# Exercise details
Copy out the records below, changing each "kitchen" to "galley" and leaving everything else as it is.

# Data entries
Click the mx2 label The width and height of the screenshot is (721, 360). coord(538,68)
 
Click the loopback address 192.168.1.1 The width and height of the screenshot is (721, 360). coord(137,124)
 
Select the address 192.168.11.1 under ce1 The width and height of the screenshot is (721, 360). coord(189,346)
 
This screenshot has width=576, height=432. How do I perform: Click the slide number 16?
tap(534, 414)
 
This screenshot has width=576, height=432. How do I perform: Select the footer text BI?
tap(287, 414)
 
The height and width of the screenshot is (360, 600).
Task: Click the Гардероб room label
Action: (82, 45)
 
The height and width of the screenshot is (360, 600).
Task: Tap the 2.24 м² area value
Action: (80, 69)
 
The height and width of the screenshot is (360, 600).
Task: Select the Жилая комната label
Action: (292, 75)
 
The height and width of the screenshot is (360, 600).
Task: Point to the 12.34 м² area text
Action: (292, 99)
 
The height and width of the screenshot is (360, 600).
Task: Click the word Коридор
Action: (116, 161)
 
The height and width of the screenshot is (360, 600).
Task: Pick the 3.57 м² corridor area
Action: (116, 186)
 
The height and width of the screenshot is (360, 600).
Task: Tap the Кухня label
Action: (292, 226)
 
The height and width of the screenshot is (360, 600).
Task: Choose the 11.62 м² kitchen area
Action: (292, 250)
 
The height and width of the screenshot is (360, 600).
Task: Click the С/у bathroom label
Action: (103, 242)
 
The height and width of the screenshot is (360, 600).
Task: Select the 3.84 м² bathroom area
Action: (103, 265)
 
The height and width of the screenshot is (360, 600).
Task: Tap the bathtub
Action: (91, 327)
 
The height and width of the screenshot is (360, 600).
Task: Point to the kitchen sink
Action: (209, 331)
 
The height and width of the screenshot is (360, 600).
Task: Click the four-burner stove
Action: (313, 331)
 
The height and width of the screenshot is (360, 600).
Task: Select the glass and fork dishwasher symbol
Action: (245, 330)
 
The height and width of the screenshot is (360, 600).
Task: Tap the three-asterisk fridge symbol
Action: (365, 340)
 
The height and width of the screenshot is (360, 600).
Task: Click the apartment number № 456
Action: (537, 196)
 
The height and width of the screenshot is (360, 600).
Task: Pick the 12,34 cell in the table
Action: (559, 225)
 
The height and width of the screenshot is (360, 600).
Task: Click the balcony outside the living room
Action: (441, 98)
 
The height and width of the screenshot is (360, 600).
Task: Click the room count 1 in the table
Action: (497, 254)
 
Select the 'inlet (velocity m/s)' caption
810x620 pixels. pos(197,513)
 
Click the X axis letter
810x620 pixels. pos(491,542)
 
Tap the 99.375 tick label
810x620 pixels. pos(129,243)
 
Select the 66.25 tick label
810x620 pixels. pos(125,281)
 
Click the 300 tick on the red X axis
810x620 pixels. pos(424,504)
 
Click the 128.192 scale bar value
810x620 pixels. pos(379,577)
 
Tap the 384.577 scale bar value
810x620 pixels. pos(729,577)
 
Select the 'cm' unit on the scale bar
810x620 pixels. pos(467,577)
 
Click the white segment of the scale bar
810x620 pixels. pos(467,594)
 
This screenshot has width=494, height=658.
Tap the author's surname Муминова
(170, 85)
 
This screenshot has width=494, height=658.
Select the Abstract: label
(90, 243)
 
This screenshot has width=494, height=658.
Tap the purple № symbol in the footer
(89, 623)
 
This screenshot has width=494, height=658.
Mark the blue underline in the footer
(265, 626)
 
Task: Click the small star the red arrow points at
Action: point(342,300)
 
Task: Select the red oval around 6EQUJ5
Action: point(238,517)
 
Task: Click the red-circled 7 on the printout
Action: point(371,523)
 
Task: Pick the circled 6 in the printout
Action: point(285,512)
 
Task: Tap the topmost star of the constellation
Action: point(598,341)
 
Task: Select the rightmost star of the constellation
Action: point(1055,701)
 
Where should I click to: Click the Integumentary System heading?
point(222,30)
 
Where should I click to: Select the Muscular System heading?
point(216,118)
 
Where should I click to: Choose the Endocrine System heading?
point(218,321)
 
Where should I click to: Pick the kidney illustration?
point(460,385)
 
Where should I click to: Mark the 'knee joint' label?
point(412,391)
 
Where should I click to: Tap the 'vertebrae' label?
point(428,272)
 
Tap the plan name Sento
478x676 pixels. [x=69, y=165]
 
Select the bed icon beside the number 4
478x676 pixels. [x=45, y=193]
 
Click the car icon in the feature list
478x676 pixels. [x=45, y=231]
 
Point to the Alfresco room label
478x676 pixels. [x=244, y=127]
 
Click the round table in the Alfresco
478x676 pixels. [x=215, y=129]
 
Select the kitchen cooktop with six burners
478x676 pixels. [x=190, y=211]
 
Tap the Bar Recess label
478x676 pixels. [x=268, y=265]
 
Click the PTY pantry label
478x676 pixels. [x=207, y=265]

# Output of the exercise
Click the mx2 label The width and height of the screenshot is (721, 360). coord(538,68)
 
Click the loopback address 192.168.1.1 The width and height of the screenshot is (721, 360). coord(137,124)
 
Select the address 192.168.11.1 under ce1 The width and height of the screenshot is (721, 360). coord(189,346)
 
This screenshot has width=576, height=432. How do I perform: Click the slide number 16?
tap(534, 414)
 
This screenshot has width=576, height=432. How do I perform: Select the footer text BI?
tap(287, 414)
 
The height and width of the screenshot is (360, 600).
Task: Click the Гардероб room label
Action: (82, 45)
 
The height and width of the screenshot is (360, 600).
Task: Tap the 2.24 м² area value
Action: (80, 69)
 
The height and width of the screenshot is (360, 600).
Task: Select the Жилая комната label
Action: (292, 75)
 
The height and width of the screenshot is (360, 600).
Task: Point to the 12.34 м² area text
Action: (292, 99)
 
The height and width of the screenshot is (360, 600).
Task: Click the word Коридор
Action: (116, 161)
 
The height and width of the screenshot is (360, 600).
Task: Pick the 3.57 м² corridor area
Action: (116, 186)
 
The height and width of the screenshot is (360, 600).
Task: Tap the Кухня label
Action: (292, 226)
 
The height and width of the screenshot is (360, 600).
Task: Choose the 11.62 м² galley area
Action: (292, 250)
 
The height and width of the screenshot is (360, 600).
Task: Click the С/у bathroom label
Action: (103, 242)
 
The height and width of the screenshot is (360, 600).
Task: Select the 3.84 м² bathroom area
Action: (103, 265)
 
The height and width of the screenshot is (360, 600).
Task: Tap the bathtub
Action: (91, 327)
 
The height and width of the screenshot is (360, 600).
Task: Point to the galley sink
Action: (209, 331)
 
The height and width of the screenshot is (360, 600).
Task: Click the four-burner stove
Action: (313, 331)
 
The height and width of the screenshot is (360, 600).
Task: Select the glass and fork dishwasher symbol
Action: (245, 330)
 
The height and width of the screenshot is (360, 600).
Task: Tap the three-asterisk fridge symbol
Action: (365, 340)
 
The height and width of the screenshot is (360, 600).
Task: Click the apartment number № 456
Action: (537, 196)
 
The height and width of the screenshot is (360, 600).
Task: Pick the 12,34 cell in the table
Action: (559, 225)
 
The height and width of the screenshot is (360, 600).
Task: Click the balcony outside the living room
Action: (441, 98)
 
The height and width of the screenshot is (360, 600).
Task: Click the room count 1 in the table
Action: (497, 254)
 
Select the 'inlet (velocity m/s)' caption
810x620 pixels. pos(197,513)
 
Click the X axis letter
810x620 pixels. pos(491,542)
 
Tap the 99.375 tick label
810x620 pixels. pos(129,243)
 
Select the 66.25 tick label
810x620 pixels. pos(125,281)
 
Click the 300 tick on the red X axis
810x620 pixels. pos(424,504)
 
Click the 128.192 scale bar value
810x620 pixels. pos(379,577)
 
Tap the 384.577 scale bar value
810x620 pixels. pos(729,577)
 
Select the 'cm' unit on the scale bar
810x620 pixels. pos(467,577)
 
Click the white segment of the scale bar
810x620 pixels. pos(467,594)
 
This screenshot has width=494, height=658.
Tap the author's surname Муминова
(170, 85)
 
This screenshot has width=494, height=658.
Select the Abstract: label
(90, 243)
 
This screenshot has width=494, height=658.
Tap the purple № symbol in the footer
(89, 623)
 
This screenshot has width=494, height=658.
Mark the blue underline in the footer
(265, 626)
 
Task: Click the small star the red arrow points at
Action: point(342,300)
 
Task: Select the red oval around 6EQUJ5
Action: point(238,517)
 
Task: Click the red-circled 7 on the printout
Action: point(371,523)
 
Task: Pick the circled 6 in the printout
Action: point(285,512)
 
Task: Tap the topmost star of the constellation
Action: point(598,341)
 
Task: Select the rightmost star of the constellation
Action: point(1055,701)
 
Where should I click to: Click the Integumentary System heading?
point(222,30)
 
Where should I click to: Select the Muscular System heading?
point(216,118)
 
Where should I click to: Choose the Endocrine System heading?
point(218,321)
 
Where should I click to: Pick the kidney illustration?
point(460,385)
 
Where should I click to: Mark the 'knee joint' label?
point(412,391)
 
Where should I click to: Tap the 'vertebrae' label?
point(428,272)
 
Tap the plan name Sento
478x676 pixels. [x=69, y=165]
 
Select the bed icon beside the number 4
478x676 pixels. [x=45, y=193]
 
Click the car icon in the feature list
478x676 pixels. [x=45, y=231]
 
Point to the Alfresco room label
478x676 pixels. [x=244, y=127]
 
Click the round table in the Alfresco
478x676 pixels. [x=215, y=129]
 
Select the galley cooktop with six burners
478x676 pixels. [x=190, y=211]
 
Tap the Bar Recess label
478x676 pixels. [x=268, y=265]
 
Click the PTY pantry label
478x676 pixels. [x=207, y=265]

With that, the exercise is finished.